In the invention of the agglomerate crushing device, it is only necessary to attach the needle-like member to the lower part of the lifting shaft in a suspended state and place it in the powder supply section, so the above method can be carried out efficiently with a simple structure. can do. Furthermore, if the needle-like members are made of a plurality of needle-like members each having a different length, the particles can be applied to the powder group in the supply section at multiple locations and to different depths.
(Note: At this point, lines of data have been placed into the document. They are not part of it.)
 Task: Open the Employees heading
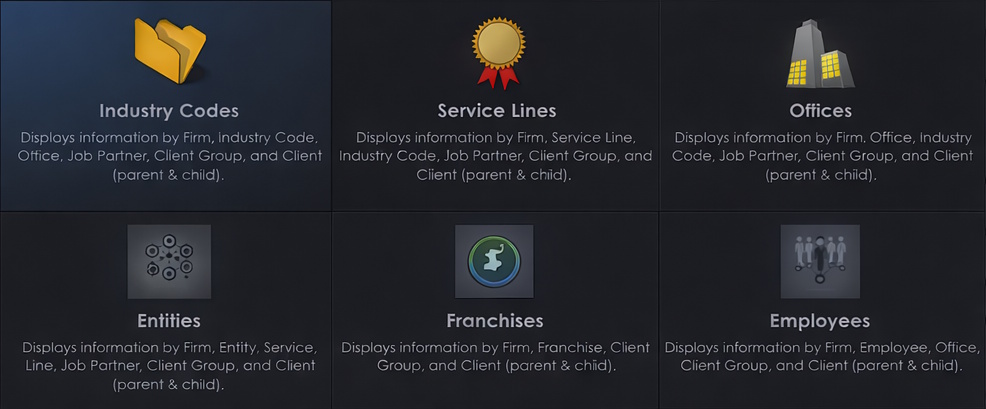coord(819,321)
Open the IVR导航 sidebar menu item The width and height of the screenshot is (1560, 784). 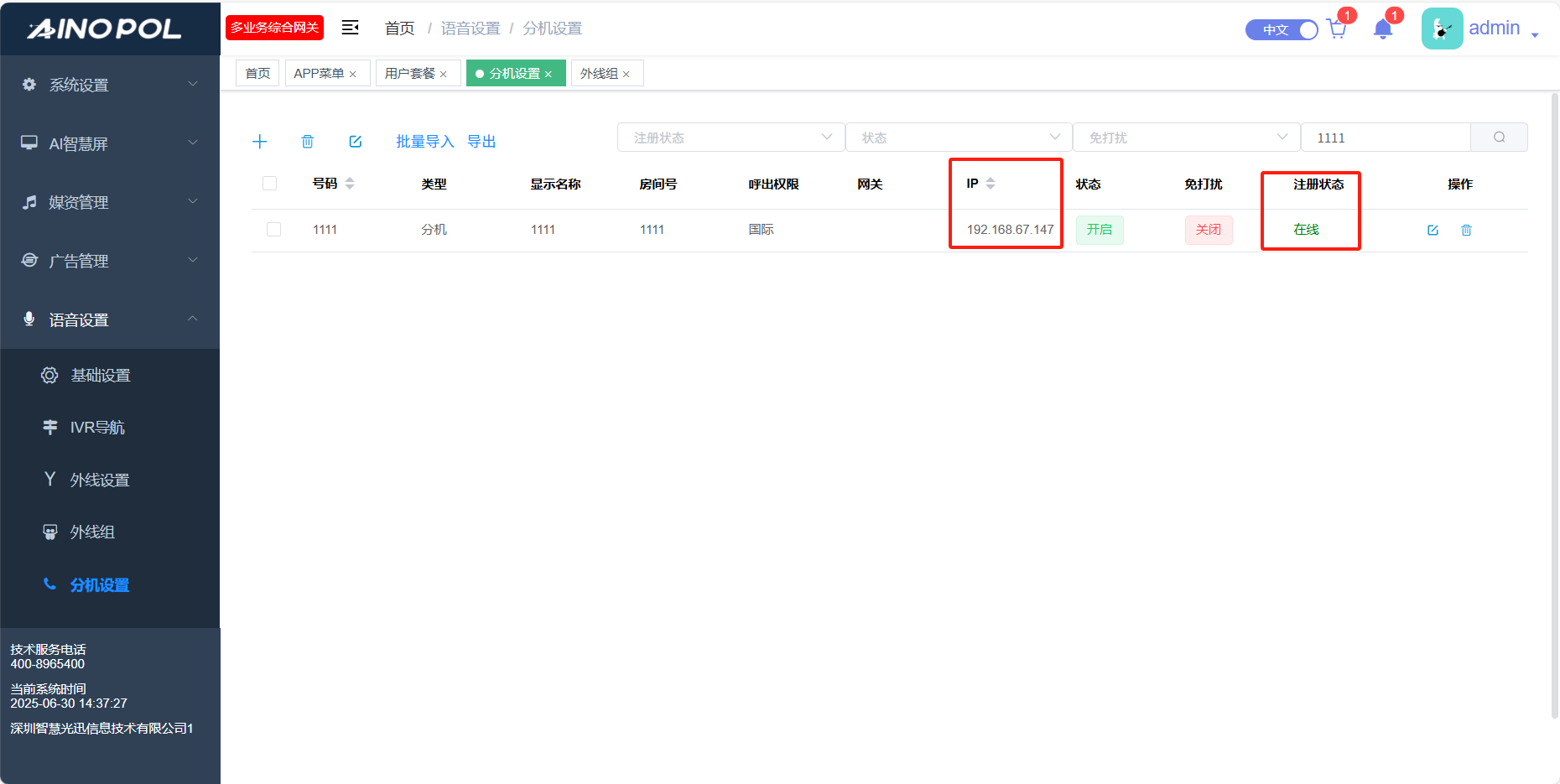[97, 428]
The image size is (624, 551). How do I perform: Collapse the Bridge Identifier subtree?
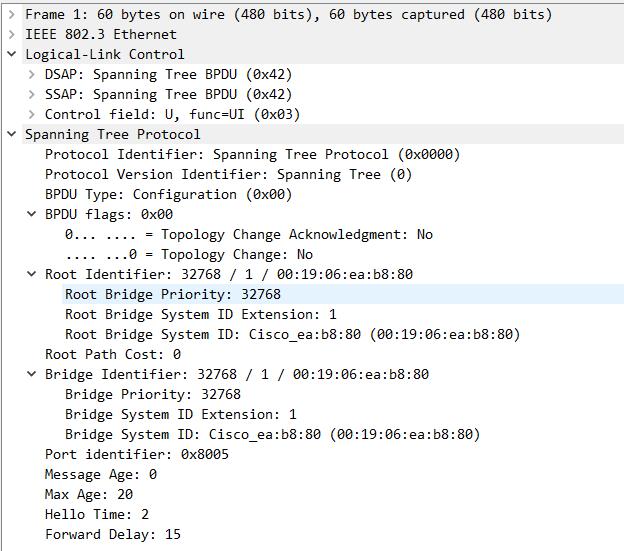pyautogui.click(x=32, y=374)
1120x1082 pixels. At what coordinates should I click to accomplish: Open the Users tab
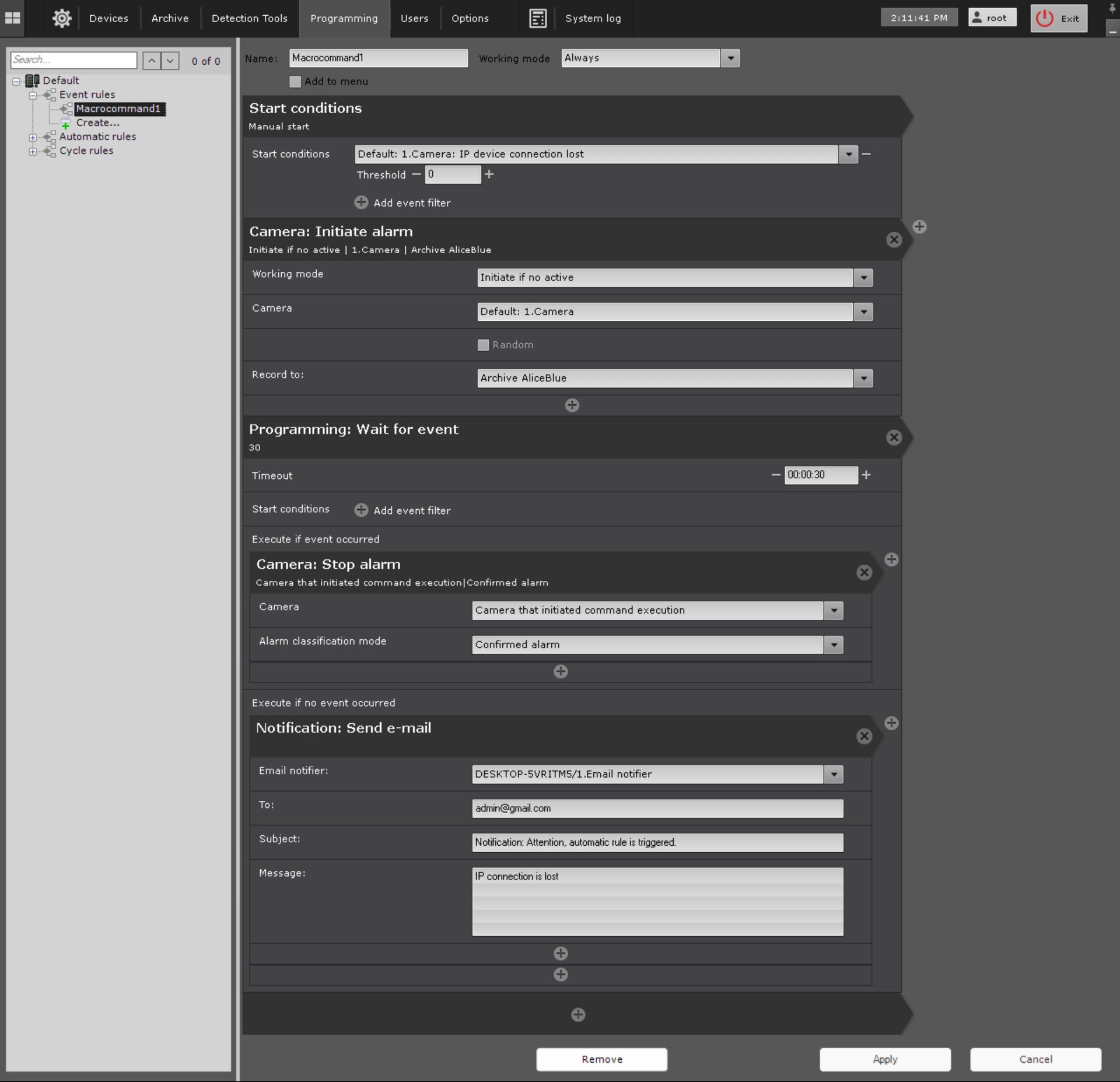click(x=414, y=18)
Coupled with the operation, the agglomerates in the powder can be broken up more efficiently.

[Brief explanation of the drawing]

Fig. 1 is a vertical cross-sectional view showing the state in which the present invention is implemented to break up aggregates contained in powder, and Fig. 2 (A) and (B)
3(A) to 3(A) are a side view and a sectional view taken along the line nb-nb, illustrating a driving means for elevating and rotating the elevating shaft;
4(D) is a diagram illustrating the shape of the connecting means, and FIGS. 4(A) to 4(D) are diagrams illustrating the shape of the needle-like member, respectively. 1. Powder supply section 1a-.Lower opening lb,..Upper opening 2..Elevating shaft 2a-.Convex portion 3..Connection means (ring-shaped wire) 4-4a, 4b, 4C.. Needle member 5...Air cylinder 6...Ejector 7...Air nozzle 7a...Opening part 8...Diff user 8a2. Outlet 99, guide member 9
a... Concavity 10... Supply air 11... High speed airflow 20... Powder 21... Agglomerate Fig. 1

Claims (3)

[Claims] (1) When supplying powder to the supply section of powder processing equipment in a sliding state, a needle-like member suspended and supported at the lower part of the lifting shaft is positioned in the powder in the supply section, and A method for disintegrating agglomerates contained in powder, which comprises disintegrating and supplying agglomerates contained in powder by operating a needle-like member through vertical movement or vertical rotational movement. (2) comprising an elevating shaft, a needle-like member suspended and supported at the lower part of the elevating shaft via a connecting means, and a drive means for elevating and rotating the elevating shaft; 1. An apparatus for disintegrating agglomerates contained in powder, characterized in that the apparatus is disposed within a supply section of a body processing equipment. (3) The apparatus for disintegrating agglomerates contained in powder according to claim 2, wherein the needle-like member comprises a plurality of needle-like members having different lengths.